Seven years after Kerrie gave Michael her heart, she's giving him a kidney.

"It's an amazing Valentine's gift," Michael Poirot says. "I never even though this would be possible."

To Kerrie, this moment seems "incredible."

"I don't even know how to put it in words," she says.  "But I'm just glad I can do it. Help him.  Give him a second chance at life."

Michael, now 46, was born with polycystic kidney disease, which runs in his family.

And the Poirots have known since long before they married and blended their family of 7 that this day was coming.

What they didn't know back then is Kerrie would be the donor match Michael needed all along.

"To have a piece of her with me at all times, it's scary, but real," Michael Poirot says. " It's getting real, real fast."

"I mean that's love, that's beautiful," says transplant surgeon Dr. Christian Larsen.

In the last 25 years, he's watched what a kidney transplant means to recipients like Michael.

 "(I've been) watching them thrive, and have a life that I know would have been very different without a transplant," Larsen says.

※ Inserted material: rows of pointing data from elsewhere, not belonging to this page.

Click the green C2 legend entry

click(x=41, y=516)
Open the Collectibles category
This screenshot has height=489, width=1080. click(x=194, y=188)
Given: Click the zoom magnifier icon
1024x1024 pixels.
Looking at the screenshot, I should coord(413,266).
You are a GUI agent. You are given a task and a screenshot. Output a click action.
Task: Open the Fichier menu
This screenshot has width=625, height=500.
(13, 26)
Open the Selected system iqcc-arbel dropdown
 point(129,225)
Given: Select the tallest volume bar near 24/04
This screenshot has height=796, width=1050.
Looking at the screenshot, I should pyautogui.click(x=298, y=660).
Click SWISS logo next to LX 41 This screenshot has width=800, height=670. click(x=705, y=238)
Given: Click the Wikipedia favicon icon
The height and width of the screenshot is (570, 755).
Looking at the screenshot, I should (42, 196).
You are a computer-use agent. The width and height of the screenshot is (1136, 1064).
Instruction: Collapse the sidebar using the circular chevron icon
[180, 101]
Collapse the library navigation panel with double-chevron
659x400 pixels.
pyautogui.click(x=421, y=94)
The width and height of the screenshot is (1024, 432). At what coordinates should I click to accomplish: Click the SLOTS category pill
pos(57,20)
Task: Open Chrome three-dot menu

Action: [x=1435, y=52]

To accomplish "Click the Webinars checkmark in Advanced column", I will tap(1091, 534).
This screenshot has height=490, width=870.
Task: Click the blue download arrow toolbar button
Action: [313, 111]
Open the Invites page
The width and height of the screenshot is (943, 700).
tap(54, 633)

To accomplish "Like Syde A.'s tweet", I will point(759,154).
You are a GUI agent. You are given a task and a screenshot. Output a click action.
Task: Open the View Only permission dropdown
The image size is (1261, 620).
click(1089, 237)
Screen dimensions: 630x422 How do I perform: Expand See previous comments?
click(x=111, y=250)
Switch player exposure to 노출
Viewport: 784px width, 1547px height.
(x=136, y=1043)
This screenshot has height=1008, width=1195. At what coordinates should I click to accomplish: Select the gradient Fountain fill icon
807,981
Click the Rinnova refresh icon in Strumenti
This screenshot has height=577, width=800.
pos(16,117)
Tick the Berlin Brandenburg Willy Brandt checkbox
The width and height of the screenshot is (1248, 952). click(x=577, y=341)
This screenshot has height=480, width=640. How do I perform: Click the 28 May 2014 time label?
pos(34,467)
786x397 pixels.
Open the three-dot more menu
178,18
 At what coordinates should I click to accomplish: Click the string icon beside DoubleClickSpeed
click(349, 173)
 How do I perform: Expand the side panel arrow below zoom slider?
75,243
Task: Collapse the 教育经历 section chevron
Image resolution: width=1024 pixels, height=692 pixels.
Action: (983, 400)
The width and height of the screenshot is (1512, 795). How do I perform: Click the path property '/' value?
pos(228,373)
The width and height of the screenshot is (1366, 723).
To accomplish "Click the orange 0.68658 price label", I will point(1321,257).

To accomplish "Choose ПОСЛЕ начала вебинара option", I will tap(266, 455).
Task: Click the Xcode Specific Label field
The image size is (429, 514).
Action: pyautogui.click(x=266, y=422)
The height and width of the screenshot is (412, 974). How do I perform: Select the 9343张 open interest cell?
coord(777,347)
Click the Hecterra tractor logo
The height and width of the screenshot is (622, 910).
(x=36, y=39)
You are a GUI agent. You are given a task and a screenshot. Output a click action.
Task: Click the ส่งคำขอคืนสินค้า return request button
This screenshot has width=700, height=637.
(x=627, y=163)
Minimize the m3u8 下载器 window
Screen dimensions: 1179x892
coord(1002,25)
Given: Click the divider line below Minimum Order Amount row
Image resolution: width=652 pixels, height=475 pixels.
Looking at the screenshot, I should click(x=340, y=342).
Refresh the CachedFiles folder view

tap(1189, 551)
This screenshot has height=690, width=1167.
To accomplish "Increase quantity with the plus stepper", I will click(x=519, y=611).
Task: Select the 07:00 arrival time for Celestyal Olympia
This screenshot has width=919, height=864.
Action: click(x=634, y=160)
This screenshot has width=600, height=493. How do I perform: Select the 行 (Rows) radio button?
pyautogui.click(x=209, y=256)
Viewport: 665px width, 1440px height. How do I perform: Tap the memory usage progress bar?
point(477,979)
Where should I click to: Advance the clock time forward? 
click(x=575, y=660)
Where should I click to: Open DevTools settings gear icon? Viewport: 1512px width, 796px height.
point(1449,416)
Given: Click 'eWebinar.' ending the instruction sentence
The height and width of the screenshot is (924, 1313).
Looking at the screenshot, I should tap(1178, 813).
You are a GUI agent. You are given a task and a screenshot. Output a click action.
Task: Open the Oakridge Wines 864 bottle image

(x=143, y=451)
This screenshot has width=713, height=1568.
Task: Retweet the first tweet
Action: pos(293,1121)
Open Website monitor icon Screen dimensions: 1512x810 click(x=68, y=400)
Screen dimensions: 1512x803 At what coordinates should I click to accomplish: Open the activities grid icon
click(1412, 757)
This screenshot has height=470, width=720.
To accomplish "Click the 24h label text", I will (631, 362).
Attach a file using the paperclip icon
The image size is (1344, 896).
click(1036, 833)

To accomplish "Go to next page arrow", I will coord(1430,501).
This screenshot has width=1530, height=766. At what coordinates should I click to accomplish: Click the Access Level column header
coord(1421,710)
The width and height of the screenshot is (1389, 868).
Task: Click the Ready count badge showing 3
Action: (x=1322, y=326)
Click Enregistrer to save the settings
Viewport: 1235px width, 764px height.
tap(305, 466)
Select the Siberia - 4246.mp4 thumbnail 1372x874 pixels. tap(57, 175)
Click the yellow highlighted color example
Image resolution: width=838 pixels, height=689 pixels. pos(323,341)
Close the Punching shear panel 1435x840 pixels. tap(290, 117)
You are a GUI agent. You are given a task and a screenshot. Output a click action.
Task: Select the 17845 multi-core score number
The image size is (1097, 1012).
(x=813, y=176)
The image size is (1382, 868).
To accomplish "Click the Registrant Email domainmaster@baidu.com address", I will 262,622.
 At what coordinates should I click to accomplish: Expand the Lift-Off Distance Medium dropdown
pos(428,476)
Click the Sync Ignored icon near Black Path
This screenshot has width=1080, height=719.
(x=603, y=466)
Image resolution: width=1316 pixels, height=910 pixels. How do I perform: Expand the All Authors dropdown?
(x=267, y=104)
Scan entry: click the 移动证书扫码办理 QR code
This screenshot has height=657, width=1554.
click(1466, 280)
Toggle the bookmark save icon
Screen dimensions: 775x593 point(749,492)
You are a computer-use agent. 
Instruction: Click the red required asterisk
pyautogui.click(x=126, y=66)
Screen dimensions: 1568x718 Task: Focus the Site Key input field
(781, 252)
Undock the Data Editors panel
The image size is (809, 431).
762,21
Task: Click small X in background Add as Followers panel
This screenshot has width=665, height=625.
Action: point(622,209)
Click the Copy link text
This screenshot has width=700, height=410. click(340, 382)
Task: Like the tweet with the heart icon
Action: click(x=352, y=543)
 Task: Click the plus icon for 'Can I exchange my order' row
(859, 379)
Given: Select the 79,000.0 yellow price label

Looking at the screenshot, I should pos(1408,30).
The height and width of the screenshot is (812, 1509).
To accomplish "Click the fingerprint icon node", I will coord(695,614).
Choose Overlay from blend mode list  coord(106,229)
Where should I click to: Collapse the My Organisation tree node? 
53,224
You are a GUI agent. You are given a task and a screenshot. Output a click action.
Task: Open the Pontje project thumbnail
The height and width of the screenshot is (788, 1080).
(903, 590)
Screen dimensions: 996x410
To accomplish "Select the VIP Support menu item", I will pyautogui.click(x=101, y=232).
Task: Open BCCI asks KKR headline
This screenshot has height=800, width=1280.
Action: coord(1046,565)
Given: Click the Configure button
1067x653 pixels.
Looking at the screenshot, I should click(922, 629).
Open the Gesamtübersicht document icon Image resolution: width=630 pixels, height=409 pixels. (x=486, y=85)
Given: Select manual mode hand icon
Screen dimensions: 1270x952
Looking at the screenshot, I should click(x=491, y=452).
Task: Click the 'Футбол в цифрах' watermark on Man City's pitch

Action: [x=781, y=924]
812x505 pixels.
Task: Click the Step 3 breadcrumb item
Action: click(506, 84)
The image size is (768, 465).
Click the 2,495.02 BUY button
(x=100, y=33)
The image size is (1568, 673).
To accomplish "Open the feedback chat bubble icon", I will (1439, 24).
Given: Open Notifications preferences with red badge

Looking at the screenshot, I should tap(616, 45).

Kerrie's surgeon, Dr. Nicole Turgeon, says she's most humbled by the living donors, like Kerrie, who give just because they can.

"They're selfless," Dr. Turgeon says.  "They give an organ.  They undergo surgery that the wouldn't otherwise have to have."

Waiting for her turn to go into the operation room, Kerrie is overcome by emotion, knowing what this day means for their family.

"It's a good thing," she says.  "I'm very excited I'll be glad to wake up this afternoon and hear that it's working.  That will be the best present for me."

After a quick good-bye, Kerrie is rolled back into the OR.

And then, a few minutes later, it's Michael turn.

The moment he's waited years for -- is finally here.

"It's a just a new outlook, a new everything," he says. "Just going to be a new normal." 

A "normal," both Poirots hope will be better than they ever could have imagined.